**Extract provided**.
Sacha Gera: We have a shared vision across the company and every win helps swing more non-believers over time. It’s a top-down approach with frequent communications, which helps people understand that everything they do ultimately helps the customer. Something like an infrastructure change that helps us manage data better ultimately leads to a better customer interaction—it’s important to connect the dots and help people see that all of these seemingly unrelated changes have an impact and that their work matters.
Winning the Gold in the ‘Transformational Customer Experience’ category in the 2015 Gartner & 1to1 Media Customer Experience Awards has been an added boost—the external recognition is both a great point of pride and a tremendous motivator.
Josh Brix: Code42’s culture rallies around two mantras: 1) “Customer first”; and 2) “Get it done. Do it right.”

**Recorded data**.
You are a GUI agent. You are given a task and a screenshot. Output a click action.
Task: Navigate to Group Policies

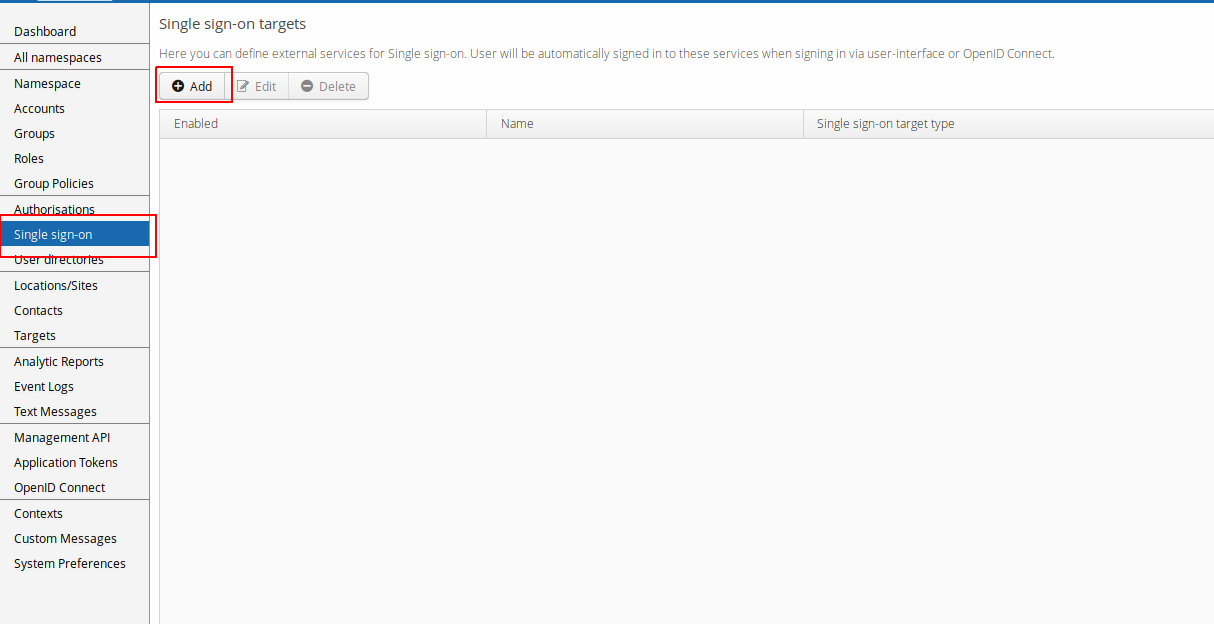(54, 184)
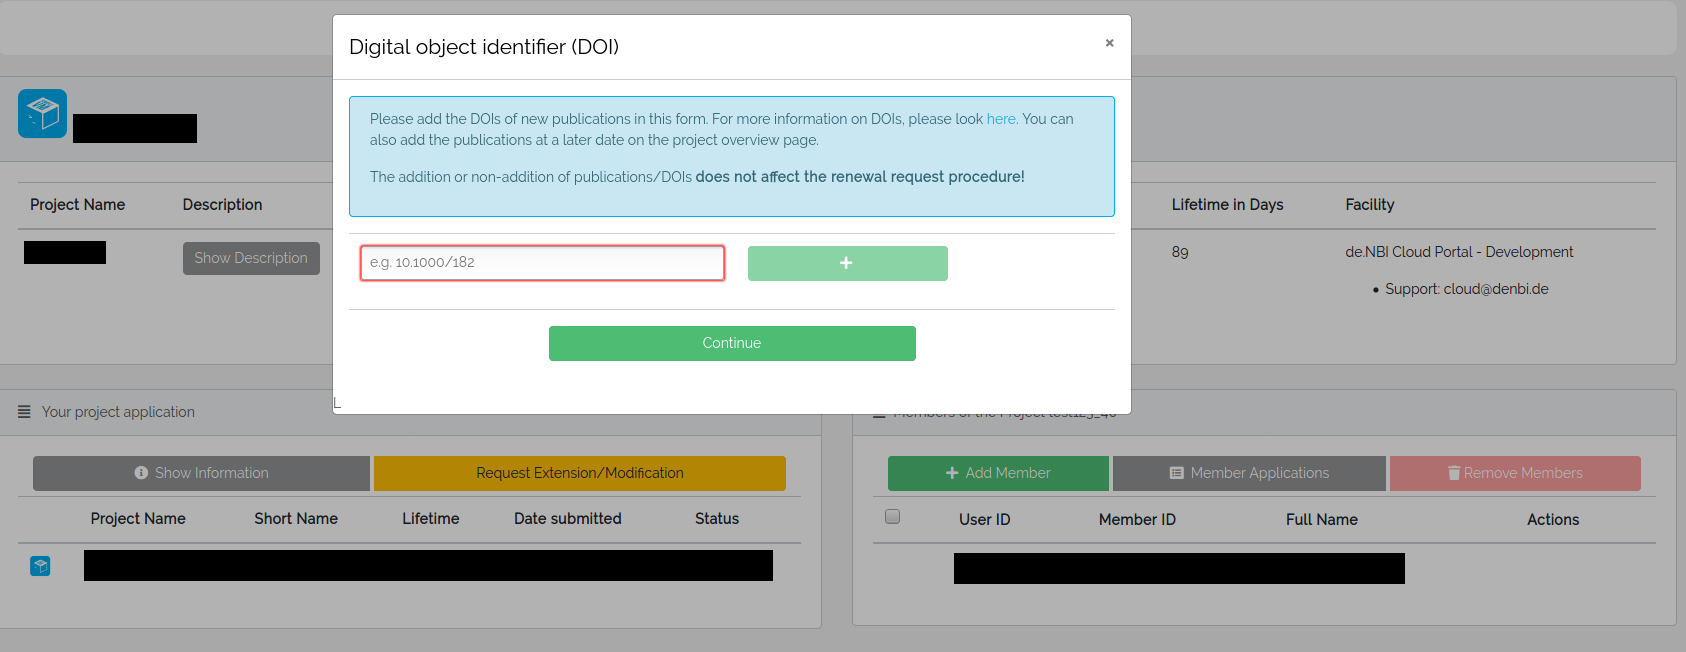Click the Facility column header
The image size is (1686, 652).
click(x=1369, y=205)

**Apply what you read**.
1 – From the interview excerpt on company culture, extract the part that opens with the words containing "Sacha Gera: We" and closes with "a tremendous motivator.".
2 – According to the interview excerpt on company culture, what two mantras does Code42's culture rally around?
3 – Carry on the interview excerpt on company culture from the point where it stops.

**Answers to the problems**.
1 –
Sacha Gera: We have a shared vision across the company and every win helps swing more non-believers over time. It’s a top-down approach with frequent communications, which helps people understand that everything they do ultimately helps the customer. Something like an infrastructure change that helps us manage data better ultimately leads to a better customer interaction—it’s important to connect the dots and help people see that all of these seemingly unrelated changes have an impact and that their work matters.
Winning the Gold in the ‘Transformational Customer Experience’ category in the 2015 Gartner & 1to1 Media Customer Experience Awards has been an added boost—the external recognition is both a great point of pride and a tremendous motivator.

2 – "Customer first" and "Get it done. Do it right."

3 –
Our customers are at the heart of what we do—they drive our culture and our mission. All departments—no matter the level of customer interaction—are taught to put the customer first. And our Customer Experience team leads this charge. In traditional organizations, QA and Documentation have very little direct contact with customers. We’ve found that aligning those teams with our Customer Champion support team provides a direct line to critical customer feedback and insights.
CS: What would you say to people who say that customer initiatives aren’t important because they don’t always show financial ROI?
Josh Brix: Your customers are your biggest sales force. Keep them happy and they become an extension of you—validating your story in the marketplace. High satisfaction rates are tied to high retention and renewal rates—both keys to a SaaS-based business. In fact, there’s a direct correlation to customer retention rates and overall financial success.
Seth Hall: There are many longitudinal studies that draw correlations between customer experiences leaders/laggards and their respective stock price. What it clearly shows is that those who have high customer experience scores will disproportionally outpace those (relative to stock price) who are considered customer service laggards. That is quantifiable and tough to disprove. What that does is prove that those investments in enhancing our customer experience will pay dividends—in either stock price, retention, new sales, etc.—all of which are metrics that move that ROI meter.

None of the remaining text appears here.